_AIM OF THE TASK_
Please continue the article on whether Venezuela will default on its bond payments, starting after its last sentence.

Delaying the inevitable: when will Venezuela default on its bond payments?
Facing a perfect storm of ever-lower oil prices – upon which the country almost solely depends for its income – and the corrosive effects of runaway inflation, Venezuelan public finances are rapidly dwindling, with mounting concern that the Bolivarian Republic could default on its bond obligations as early as 2016.
While Venezuela’s record on repaying its creditors remains unblemished, based upon estimates from seasoned analysts and observers of the country’s economy, there is an increasing likelihood that the Government will simply run out of cash reserves to draw upon and lucrative assets to liquidate over the course of the next 12-18 months; payments due in the coming three years total $32bn.
That there is even speculation that the holder of the world’s largest proven oil reserves could default, highlights the danger of basing spending plans upon an assumption that oil prices would remain at $100 or more, and of relying upon one commodity to bankroll the entire economy (crude sales represent 96% of exports), while embarking on some of the world’s most ambitious social spending plans.
Another factor contributing to the financial quagmire is the generally chronic mismanagement of the country’s economy, not only by former president Hugo Chávez (1999-2013), but increasingly too by the Administration of his successor, Nicolás Maduro.
Perhaps the most damaging aspect of this management has been the Government’s approach towards the state-owned oil & gas major, Petróleos de Venezuela (‘PDVSA’), widely acknowledged to be too chronically under-resourced and ill-equipped to undertake the major projects upon which the health of Venezuela’s economy depends. Add to this the high levels of corruption – reckoned to reach the highest levels of government – and a steady exodus of professionals from the country in the decades since Chávez took power, and the results are now evident: growing social unrest, deteriorating relations with neighbours including Colombia, and shortages of even the most basic food and medical supplies. Moreover, the IMF forecasts Venezuela’s economy will contract by 7% over the course of 2015.

_RECORDS PROVIDED_
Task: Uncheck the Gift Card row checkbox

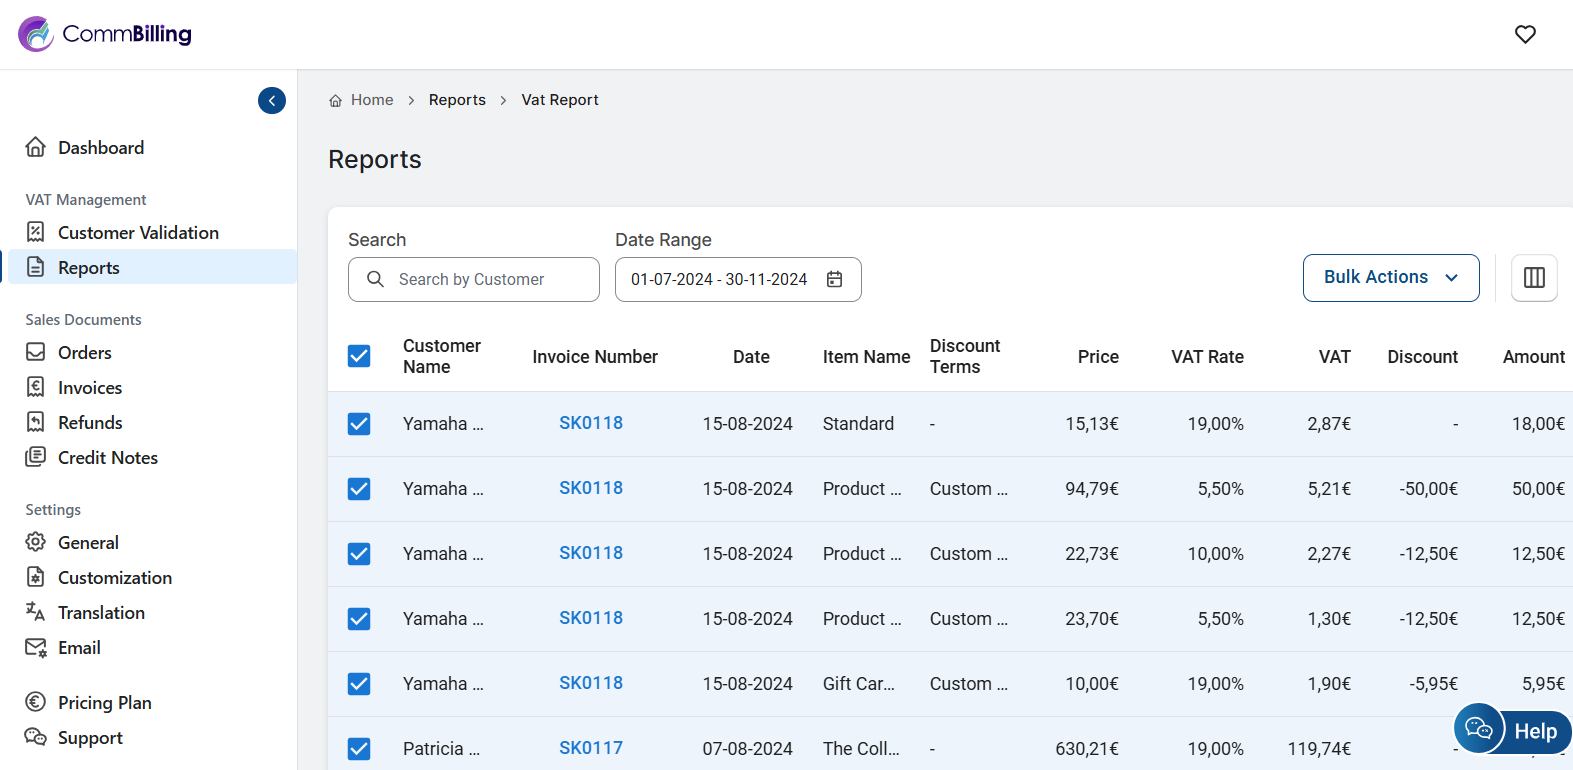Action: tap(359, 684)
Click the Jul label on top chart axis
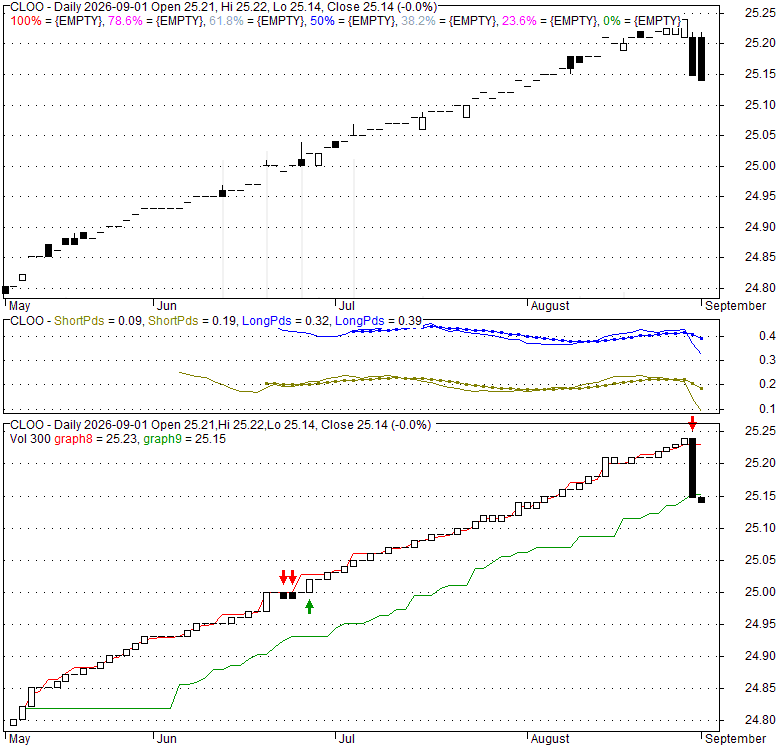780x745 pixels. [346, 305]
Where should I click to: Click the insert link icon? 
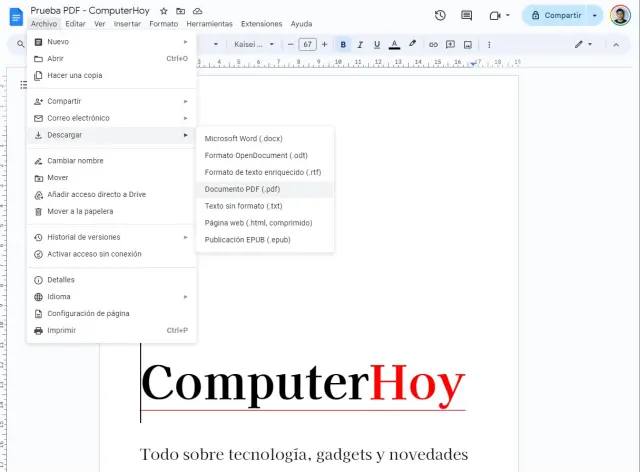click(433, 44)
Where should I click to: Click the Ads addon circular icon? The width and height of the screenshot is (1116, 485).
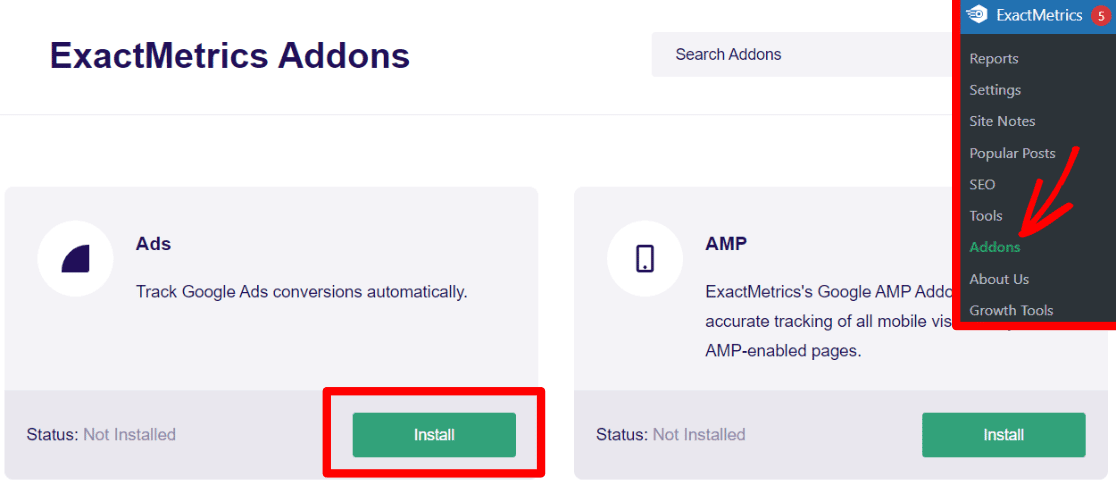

_YOUR RESPONSE_
All have been cited as factors leading to the recent rapprochement between the US and Cuba: the rationale being that the Caribbean nation – traditionally one of Venezuela’s staunchest allies – feels that it can no longer afford to depend solely upon its economic links with Venezuela.
Against this deteriorating economic backdrop – with some seasoned observers now going as far as to place Venezuela in the ‘failed state’ category – there is the real fear that it could run out of the money required to pay holders of both Sovereign and PDVSA debt over the next few years. However, according to recent Bank of America Merrill Lynch estimates, the country has $60bn in fixed assets it could sell – for example, the major US refinery business CITGO– and is fast running down its foreign and other currency reserves.
Further, since mid-2014, Venezuelan bond reserves have fallen by approximately a third – from $24bn to below $16bn – while over the past year to date credit default swaps (CDS) spreads – effectively an insurance against the risk of default and thereby essentially a barometer for market sentiment regarding the likelihood of a Venezuelan default – have spiralled, just as Venezuelan crude oil prices have fallen by more than 50%. Estimates suggest that for every $1 fall in crude prices, the Venezuelan government loses $700m in annual revenues.
But while Venezuela may be able to sell enough assets – and debts owed to it under a long-term financing agreement for the supply of discounted oil to Caribbean and neighbouring countries – to finance its bond obligations over the next year or so, there are concerns that it could use its current socio-economic woes as a pretext for non-payment, arguing that it should prioritise feeding its own people over paying wealthy foreigners; recent remarks by Maduro that the IMF is engaged in “financial terrorism” have only served to encourage such concerns.
On the other hand, many are still of the view that Venezuela will do anything it can to avoid default, in particular due to the impact such an event would have on PDVSA’s ability to survive.
And while uncertainty regarding the current leadership’s intentions towards its obligations to creditors remains – notwithstanding a strong recovery in the oil price and a major shift in economic and energy policies – it will likely be no more than a few years before reality intrudes and the Government is forced to confront the fact that it cannot continue to plunder and mismanage the country’s key resource, commit to vast social expenditure, and still meet onerous external debt obligations.